His face went back to the grim mask he had been wearing until a minute ago.

"You might kiss me," Kagome suggested.

"I could put you on my horse and take you away from here," he said. "Such a good idea. What do you think?"

Kagome seemed to consider it while her feet still did not touch the ground, but she shook her head.

"You have no idea how tempted I am, but you might be right, and I am Sesshoumaru's toy, his pet, his creature. No matter what comes next, Sesshoumaru was here first, and my duty is to him before all else. My promise, my life, anything."

"Your anything."

"You know he's everything to me. While he is nothing. My eternal life, and he is the only thing that will stay permanent. I cannot leave him."

Ranulf put her back on the ground, but tugged her gently into his warm, strong embrace. She came right up to his chin. Kagome inhaled his smell, one she might never get to smell again, and started to cry into his shirt.

"You know, for all you're here, and ruining my shirt, I'm the one who should be crying," Ranulf said to the top of her head. "You'll live a long happy life with that… person, and I'll be rotting away here in the middle of Schwarzwald, not knowing whether you'll remember me at all."

Kagome smiled through the tears. "I'll always remember you," she said. "And the ones that live longer have longer to remember and regret."

"You are still not used to living this long," he said.

"No, but I'm getting by. I guess it might be easier on Sesshoumaru, because all of you demons expect to live long, if not forever." She sighed and lifted her head, and he kissed her, first her tears, then her lips.

Kagome had always enjoyed kissing Ranulf.
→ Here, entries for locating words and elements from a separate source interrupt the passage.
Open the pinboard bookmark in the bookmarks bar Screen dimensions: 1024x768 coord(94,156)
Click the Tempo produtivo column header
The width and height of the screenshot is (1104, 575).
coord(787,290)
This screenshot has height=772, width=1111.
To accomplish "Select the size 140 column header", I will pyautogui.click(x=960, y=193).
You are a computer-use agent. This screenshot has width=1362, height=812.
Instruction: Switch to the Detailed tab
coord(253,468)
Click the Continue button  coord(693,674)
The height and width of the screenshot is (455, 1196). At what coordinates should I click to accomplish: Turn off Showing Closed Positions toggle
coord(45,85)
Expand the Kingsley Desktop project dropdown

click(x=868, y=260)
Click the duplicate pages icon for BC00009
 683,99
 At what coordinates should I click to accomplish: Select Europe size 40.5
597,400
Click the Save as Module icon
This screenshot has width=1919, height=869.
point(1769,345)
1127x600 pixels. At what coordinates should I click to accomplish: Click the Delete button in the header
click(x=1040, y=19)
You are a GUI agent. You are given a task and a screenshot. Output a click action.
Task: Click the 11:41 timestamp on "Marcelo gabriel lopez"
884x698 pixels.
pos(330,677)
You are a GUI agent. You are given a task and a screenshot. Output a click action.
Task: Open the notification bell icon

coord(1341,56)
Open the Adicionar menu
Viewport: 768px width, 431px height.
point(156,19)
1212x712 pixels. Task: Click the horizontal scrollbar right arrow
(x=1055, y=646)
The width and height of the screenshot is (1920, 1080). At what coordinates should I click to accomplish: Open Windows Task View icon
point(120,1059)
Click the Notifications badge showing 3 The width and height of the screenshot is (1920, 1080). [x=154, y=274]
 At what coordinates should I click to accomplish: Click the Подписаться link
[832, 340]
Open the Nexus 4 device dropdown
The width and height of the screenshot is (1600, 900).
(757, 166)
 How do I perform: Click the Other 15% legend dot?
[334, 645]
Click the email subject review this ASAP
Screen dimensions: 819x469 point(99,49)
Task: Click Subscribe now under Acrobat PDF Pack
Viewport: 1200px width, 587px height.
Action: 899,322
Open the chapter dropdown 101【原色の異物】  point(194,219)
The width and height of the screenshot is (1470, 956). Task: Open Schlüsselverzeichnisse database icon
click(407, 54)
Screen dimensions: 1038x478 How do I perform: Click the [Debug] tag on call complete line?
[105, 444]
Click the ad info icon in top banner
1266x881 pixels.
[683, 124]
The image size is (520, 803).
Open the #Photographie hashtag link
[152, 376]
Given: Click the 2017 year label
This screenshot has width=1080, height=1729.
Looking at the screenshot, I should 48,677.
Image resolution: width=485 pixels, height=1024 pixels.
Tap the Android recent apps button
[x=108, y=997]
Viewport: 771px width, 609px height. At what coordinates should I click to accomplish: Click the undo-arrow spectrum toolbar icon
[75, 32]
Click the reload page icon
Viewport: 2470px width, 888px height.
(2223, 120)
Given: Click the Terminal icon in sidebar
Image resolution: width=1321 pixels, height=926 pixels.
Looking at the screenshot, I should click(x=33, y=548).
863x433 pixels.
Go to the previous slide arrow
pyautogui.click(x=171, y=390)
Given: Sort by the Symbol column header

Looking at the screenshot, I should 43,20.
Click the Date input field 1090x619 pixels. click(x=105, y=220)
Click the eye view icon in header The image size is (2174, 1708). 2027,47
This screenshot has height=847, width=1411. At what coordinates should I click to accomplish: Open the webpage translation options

There was a healthy, down-to-earth attraction to him, probably something about his broad shoulders that would appeal to any woman, not only her. But for all his strength and size, he was a gentle wolf, and tonight he was kissing her with an exquisite desperation which held its own fascination. So she kissed him back, equally desperate.

Outside, Sesshoumaru came back from his reverie of the silver moon and found himself an unwilling audience to what seemed to be a make-out session. He quickly took his leave and walked over to a huge black oak which stood in the courtyard and which reminded him of a tree he'd once seen in Japan, an eternity ago. Inuyasha had been pinned down to that tree for a long time. Sometimes a dog needed a tree to help him bear the weight of the world.

Forgetting his dignity and his fine green clothes for once, Sesshoumaru climbed the tree and found a good place to sit and keep watching the moon. He did not want to go back inside to the feast, the countess and her fiery shadow Brandt, and his empty bed still held no appeal, despite his tiredness. He hadn't had the opportunity to rest since his return from Sweden.

Canst thou, O cruel! say I love thee not,
When I against myself with thee partake?

Shakespeare had sent those lines to him, and he had never known what he meant by that. Now he was dead, of course, and he could never ask him. Sometimes he thought back at that scrap of paper – and he could have sworn he still had it somewhere, perhaps tucked away in a vault in London he and Kagome had prepared for the case they had to leave Britain suddenly. Perhaps he still had it in Surat somewhere, or maybe in Delhi, Agra or Amritsar, where they had their little treasures hidden well away from prying eyes. Maybe he'd left it in Japan with Jaken? Kagome must have packed it away somewhere, he would ask her when she… Oh, he'd gotten used to being able to fall back on her, not his pet, his toy, or creature, but probably, as she had put it just back there, his everything… and his nothing.

And while Kagome and Ranulf walked towards Ranulf's rooms, quietly talking, Sesshoumaru sat in the tree. A moment later, inside, behind glass, Kagome lit a candle which illuminated her silhouette on the curtain for a moment, and Ranulf kissed her neck and slid the fabric from her shoulder.

The candle sputtered and died; and Sesshoumaru slept in the crown of the tree, dreaming of William Shakespeare and the sun.